- **PASSAGE FOURNI**:
━━━━
Qu’est-ce que la culture mondiale contemporaine ?

Publié le 13 septembre 2012

[J’ai écrit ce billet il y a trois mois. Il m’était venu en regardant une photographie que j’avais préparée pour illustrer un billet de mon autre blog, l’égotique. Le ton relativement agressif de ce texte m’avait surpris. Je ne suis pas un habitué de la polémique, et j’avais décidé de ne pas le publier ici… Mais cette rentrée littéraire a vu se ranimer la guerre des anciens (proto-numériques) et des modernes (numériques), et la chose m’a de nouveau énervé… Alors, voilà…]

Qu’est-ce que la culture mondiale contemporaine ? Si vous vous imaginez que je vais répondre à cette question… Non, ou oui… Enfin, on va voir… Ouvrons, et laissons venir, ce sera déjà pas si mal…

Mais voilà, depuis longtemps, je me pose cette question, et je vais peut-être juste tenter d’inscrire la biographie de la question, pour moi, à mon échelle, de mon minuscule point de vue sur notre monde mondial.

De ce territoire dérisoire que couvre la surface de mes semelles…

Longtemps, je suis resté replié sur mes lectures solitaires. Et en bon français, je considérais naturellement tout auteur aimé comme compatriote. Je vivais en temps de disette culturelle. Je n’avais jamais assez de livre. Et à l’époque, peu de voyage. C’est seulement aux Beaux-Arts que j’ai rencontré « intellectuellement » des « étrangers » (longues nuits de conversations et beuveries, en gros). J’en parle souvent, mais j’ai vite remarqué avec amusement que quelle que soit notre origine, nous avions une grosse base culturelle commune. Bien sûr, puisque nous étions là, dans ce lieu, c’est que nous avions un rapport intime avec ces objets culturels que nous nous découvrions partager, mais…

Et j’étais quand même surpris de rencontrer K., japonaise, passionnée de la littérature française dans ce qu’elle a de plus extrême, vers Bataille et Mandiargue…

Mais ce que j’avais découvert en discutant avec des gens d’horizons variés, c’est l’autre pan de notre culture à nous, de mes générations : la bande dessinée, le cinéma et les animés… Et découvrir enfin la conséquence monumentale de ce qu’on nommait alors « l’impérialisme américain », qui en un demi-siècle, nous avait tous avalés. Alors, si je ne connaissais pas les best-sellers allemands qui forment une jeunesse si proche, j’avais malgré tout une base de communication gigantesque, à laquelle venait, plus récente, s’ajouter la déferlante des dessins animés japonais, qui fini de brasser ce qui restait à brasser. Je ne vivrais pas le fossé que devaient franchir FRANÇOIS MITTERRAND ET HELMUT KOHL POUR SEULEMENT SE PRENDRE LA MAIN :

(On disait à l'époque qu'ils avaient le plus grand mal à se parler, car leurs références culturelles, en particulier les œuvres qui forment l'enfance, étaient trop différentes. Donc, les évocations, les sous-entendus et les métaphores tombent à plat... C'est vrai que l'Allemagne, c'était loin... et que les vieux éditeurs, qui se défendent si vaillamment en ce moment, ont toujours fait un très bon travail... Ceci est une antiphrase, pour les proto-numériques)
━━━━
- **EXTRAIT DE DONNÉES**:
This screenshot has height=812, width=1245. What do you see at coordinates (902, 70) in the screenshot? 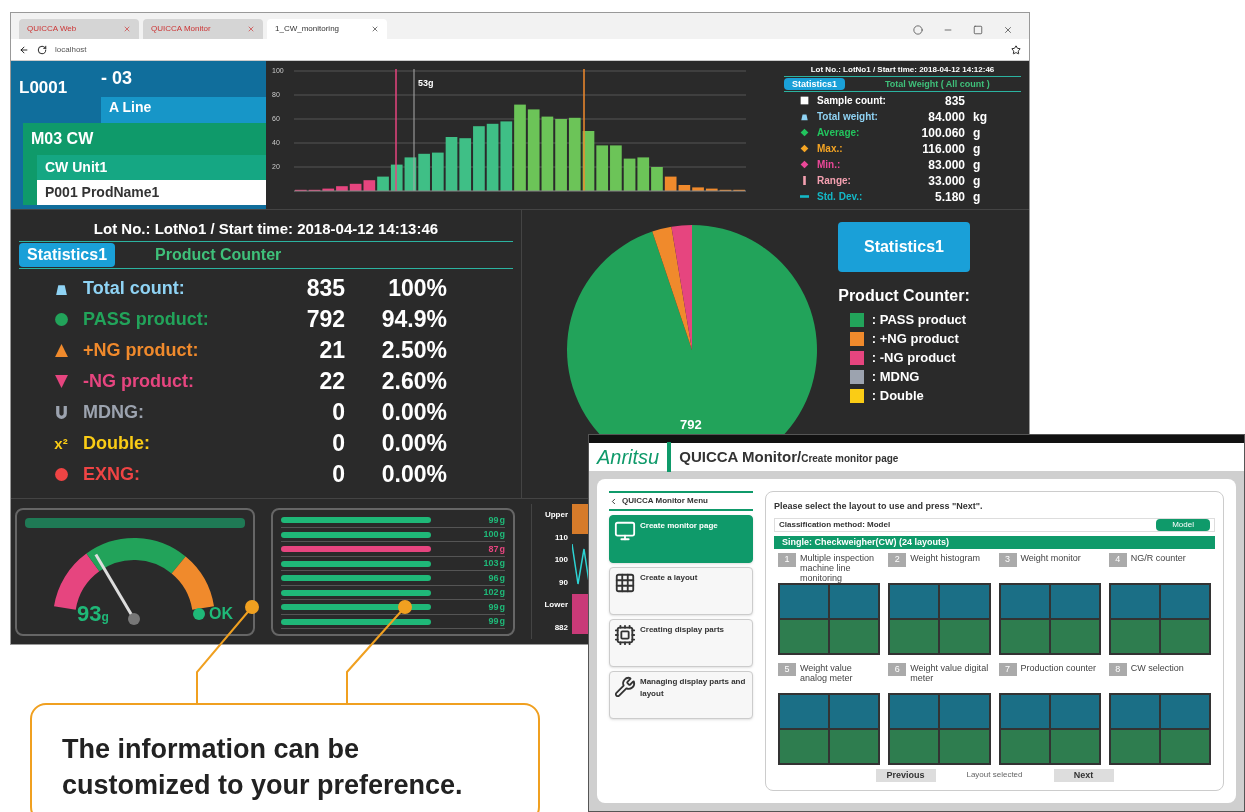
━━━━
- **LE PROBLÈME**:
Répondez à ces questions d'après le billet ci-dessus :
1. À quelle date le billet a-t-il été publié ?
2. Dans quel lieu l'auteur a-t-il rencontré « intellectuellement » des « étrangers » ?
3. Pourquoi disait-on que François Mitterrand et Helmut Kohl avaient le plus grand mal à se parler ?

- **RÉPONSE CI-DESSOUS**:
1. Le 13 septembre 2012.
2. Aux Beaux-Arts.
3. Leurs références culturelles, en particulier les œuvres qui forment l'enfance, étaient trop différentes.